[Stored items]

-*-*-

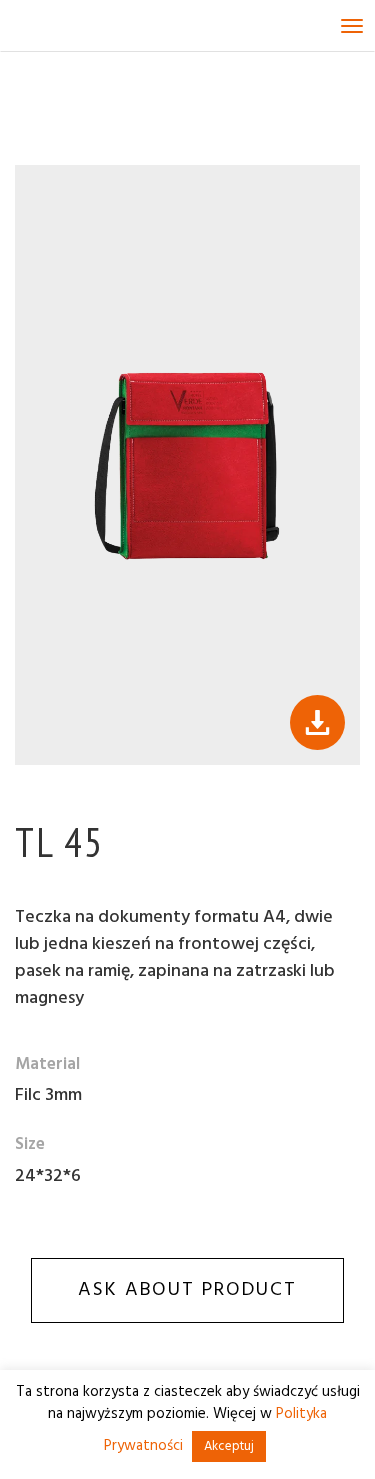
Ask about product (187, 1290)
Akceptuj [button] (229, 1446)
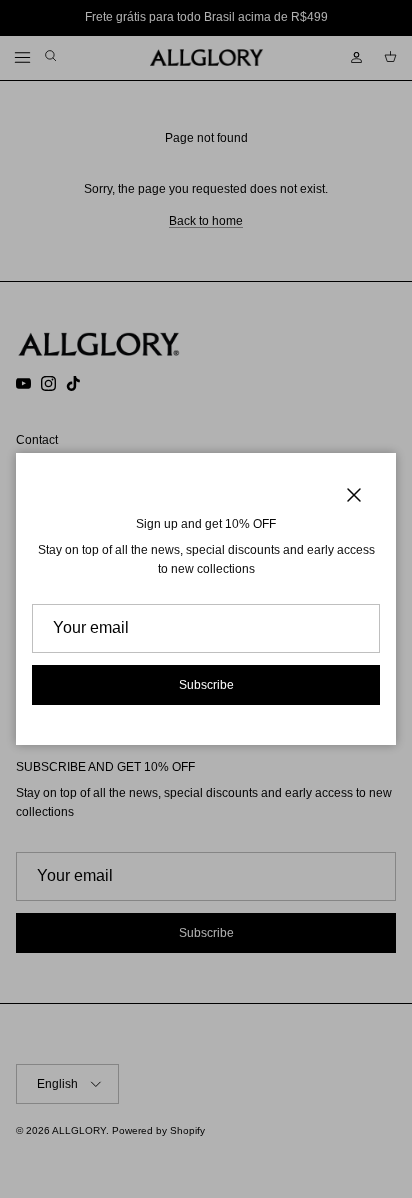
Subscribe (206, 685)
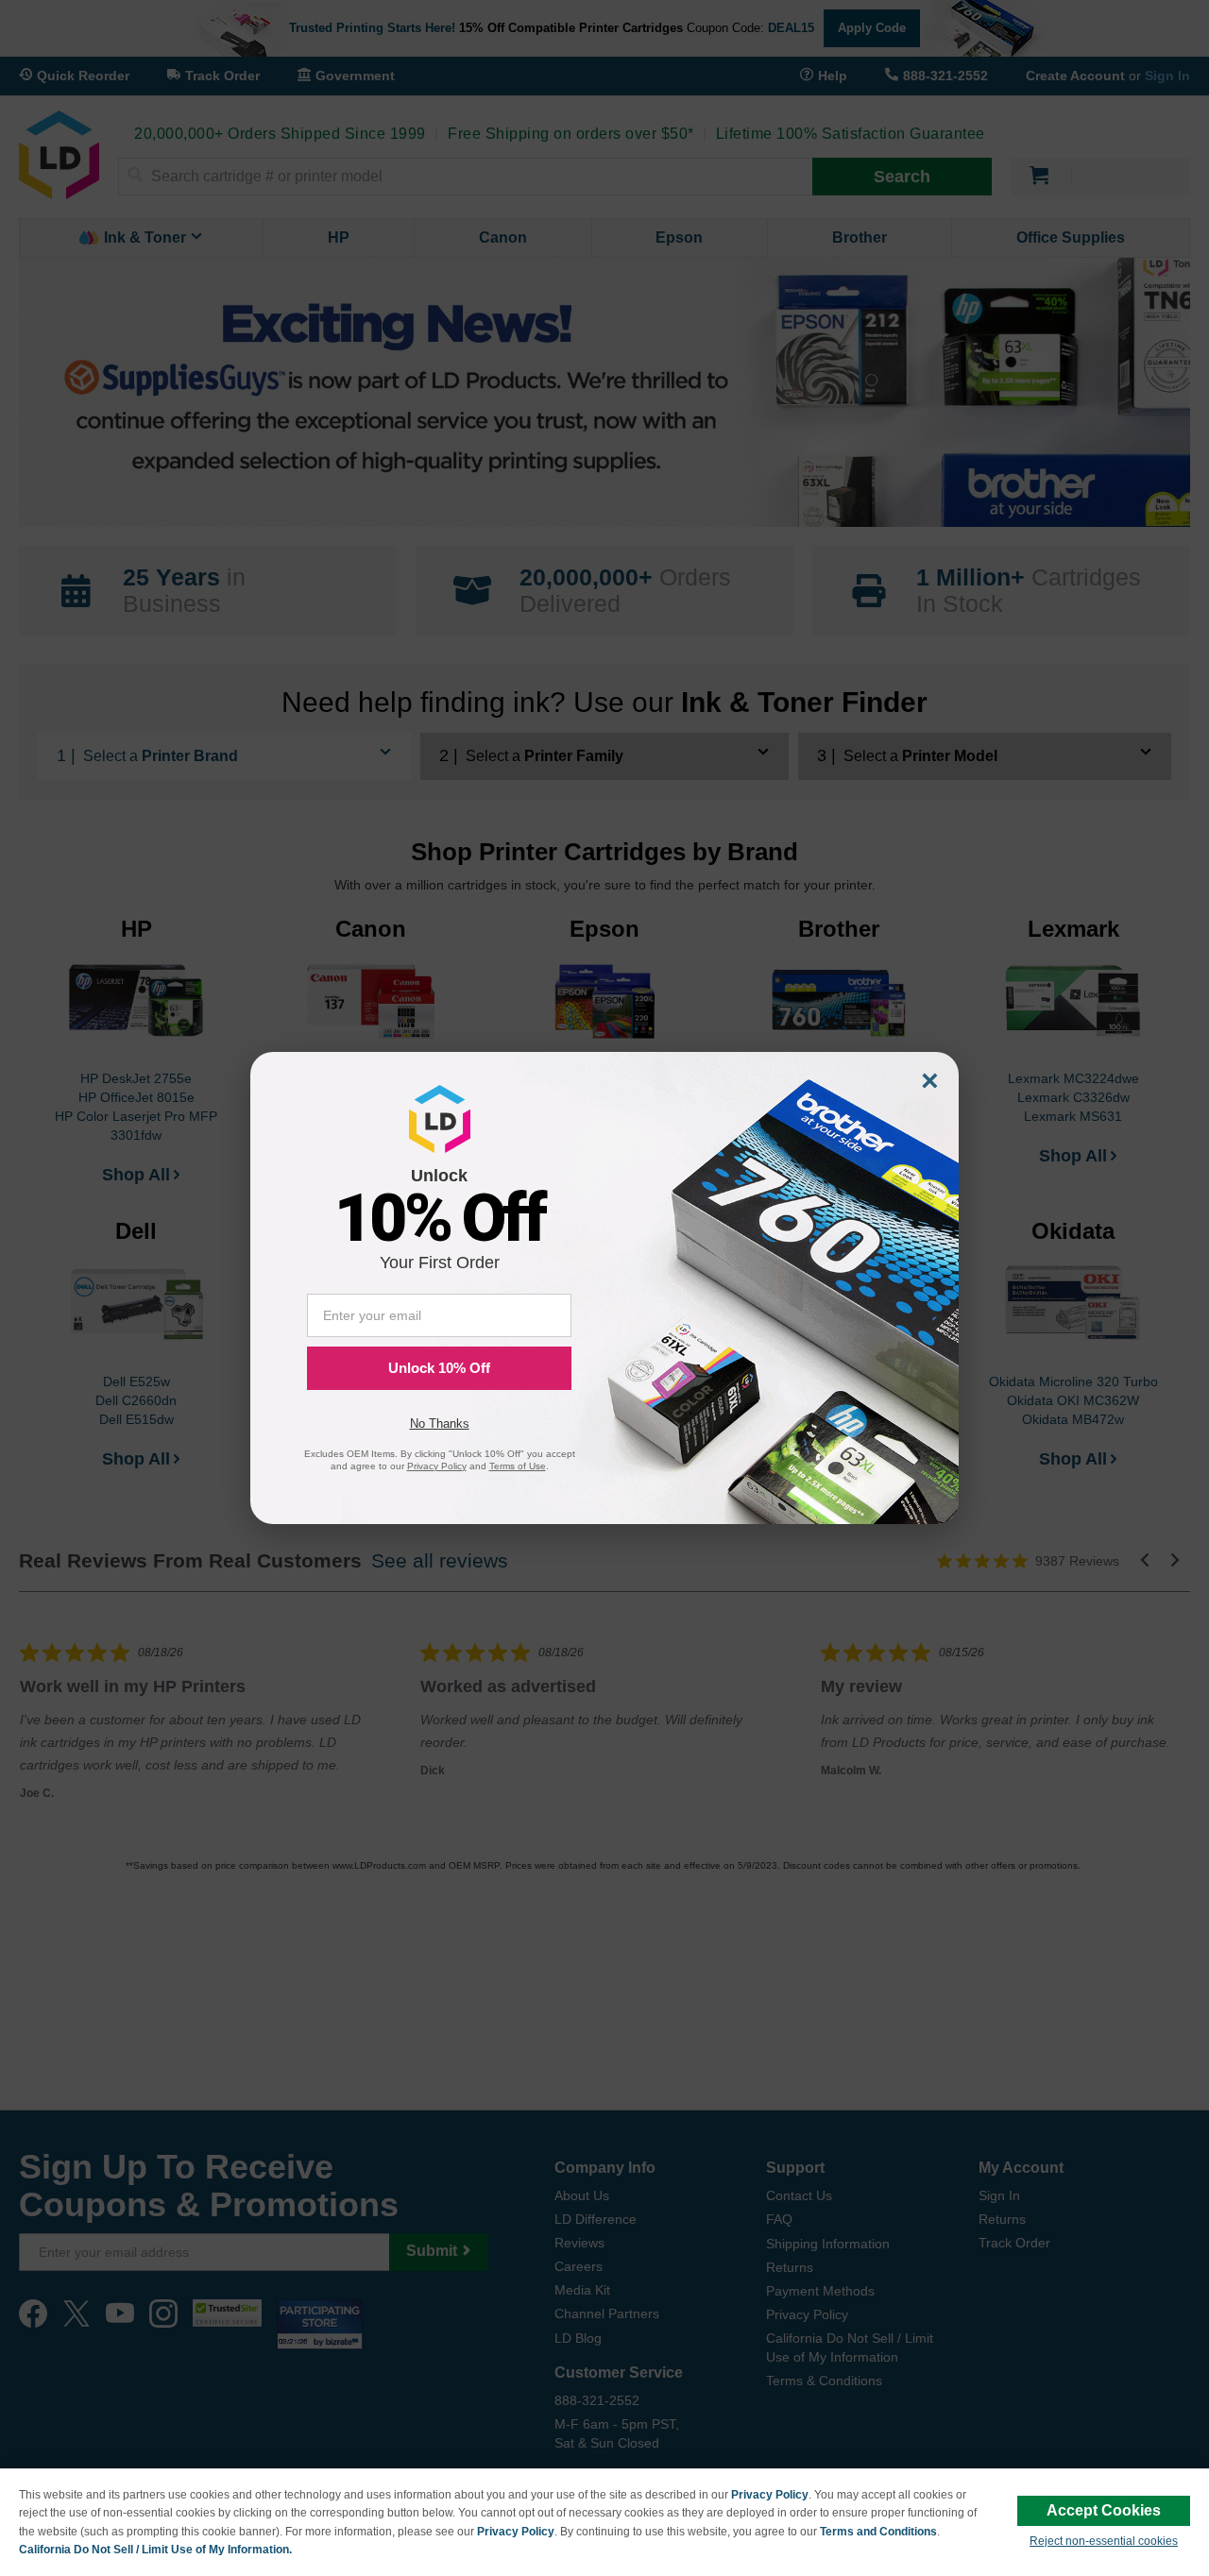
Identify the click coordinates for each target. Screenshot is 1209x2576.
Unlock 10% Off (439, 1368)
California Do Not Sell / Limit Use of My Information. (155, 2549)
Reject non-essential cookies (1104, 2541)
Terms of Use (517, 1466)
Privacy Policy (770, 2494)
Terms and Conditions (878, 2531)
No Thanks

-*-*-

◆ **Task to complete**
Nothing but the lines from the one with "Reject non-essential cookies (1104, 2541)" through the final line of the data belongs in the answer, and they must match exactly.

◆ **Your response**
Reject non-essential cookies (1104, 2541)
Terms of Use (517, 1466)
Privacy Policy (770, 2494)
Terms and Conditions (878, 2531)
No Thanks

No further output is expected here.